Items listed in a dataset

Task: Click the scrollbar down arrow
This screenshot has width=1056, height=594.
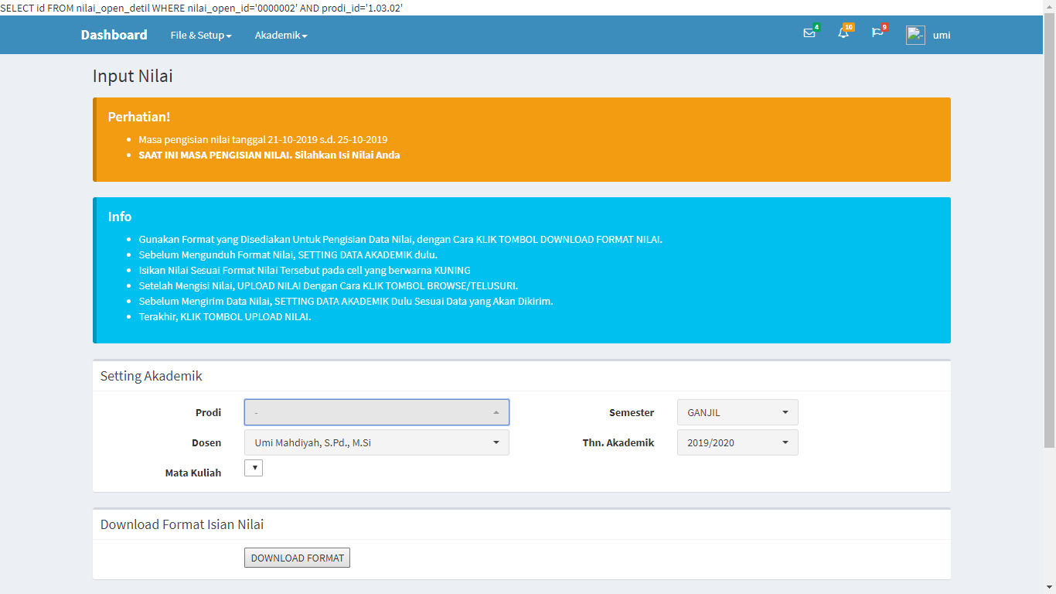Action: pyautogui.click(x=1049, y=588)
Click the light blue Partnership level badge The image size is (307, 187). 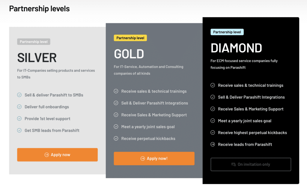(x=227, y=32)
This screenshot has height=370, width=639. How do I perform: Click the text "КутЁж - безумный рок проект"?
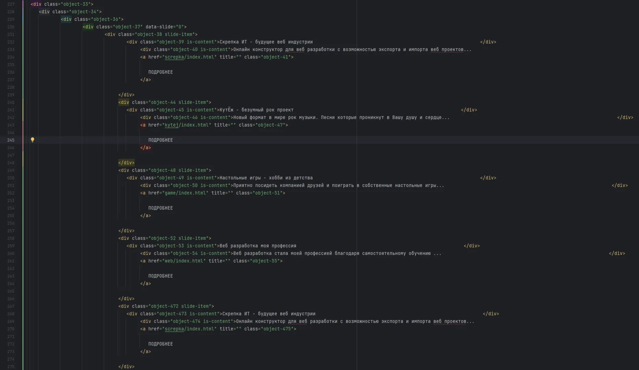click(x=256, y=110)
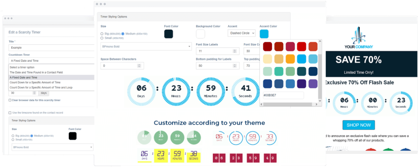Open the dark Font Color swatch
This screenshot has height=167, width=418.
pos(168,34)
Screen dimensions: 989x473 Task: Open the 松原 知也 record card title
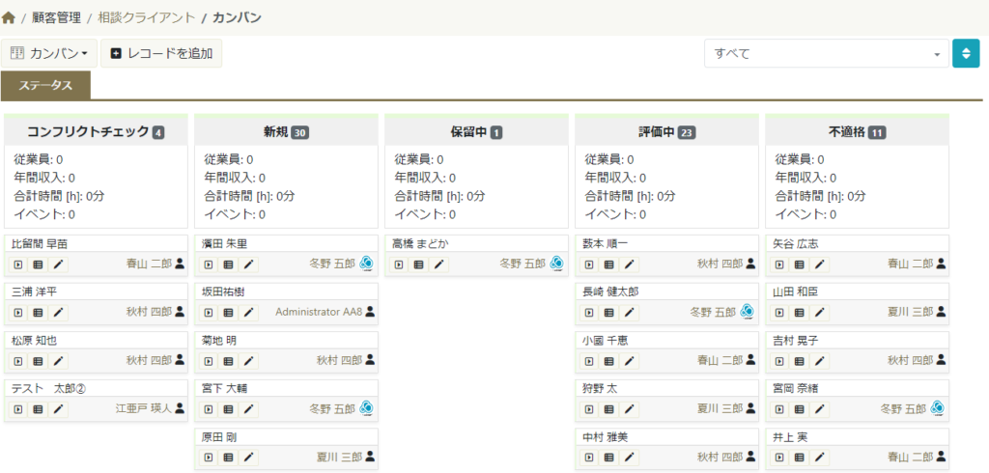pyautogui.click(x=35, y=341)
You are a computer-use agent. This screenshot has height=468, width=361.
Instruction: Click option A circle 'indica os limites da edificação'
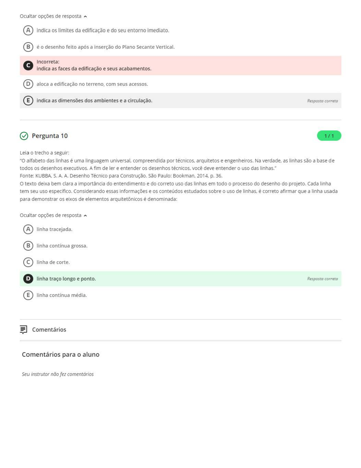tap(28, 30)
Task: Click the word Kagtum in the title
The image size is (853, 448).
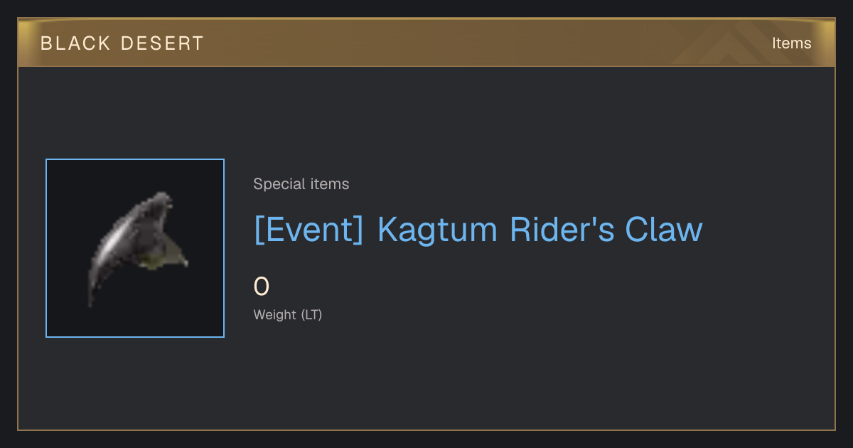Action: tap(439, 230)
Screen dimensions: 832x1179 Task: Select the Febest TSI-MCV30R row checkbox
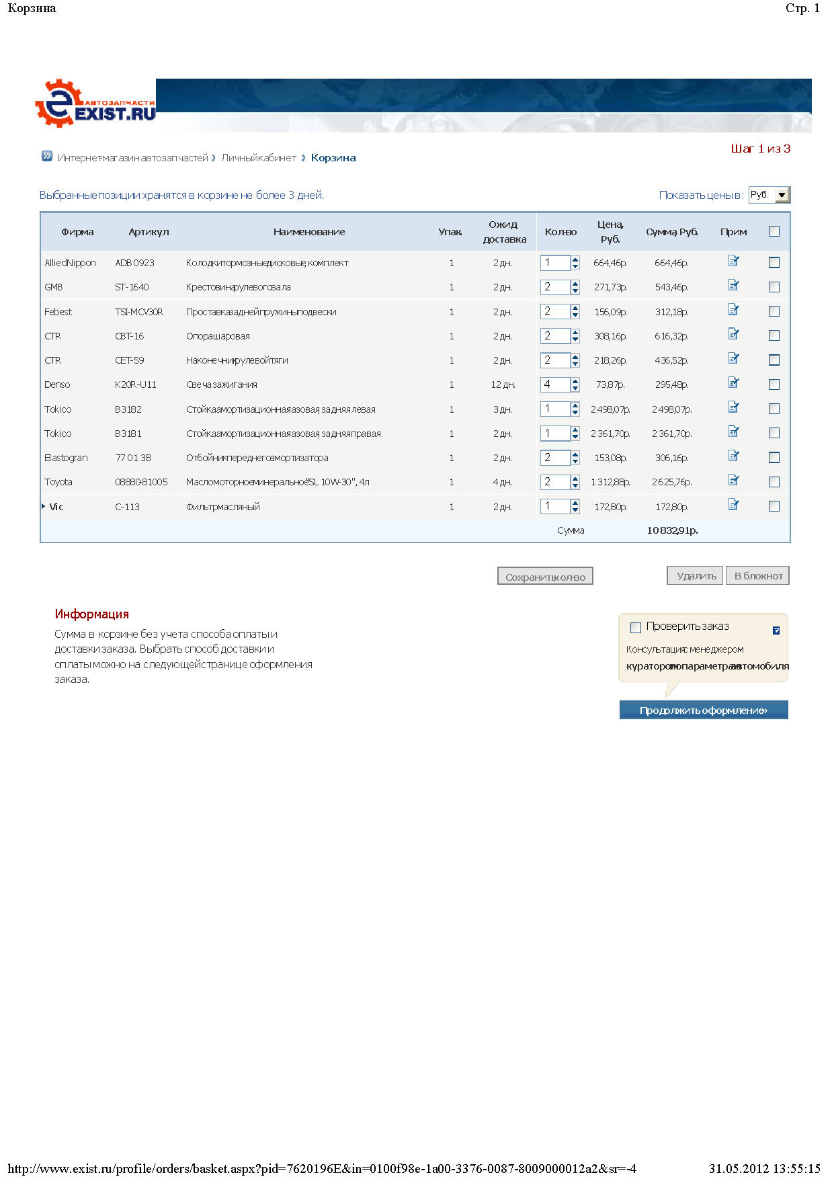point(774,311)
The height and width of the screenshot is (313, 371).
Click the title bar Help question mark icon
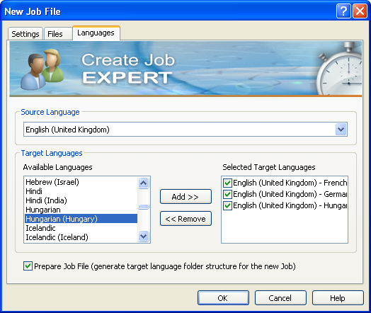(x=343, y=11)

* _Work instruction_
From the line that includes "The height and" on down to the last line of the entries above, set down each line exactly, leaving out the pictures.

* _Exercise output_
The height and width of the screenshot is (313, 371).
Click the title bar Help question mark icon
(x=343, y=11)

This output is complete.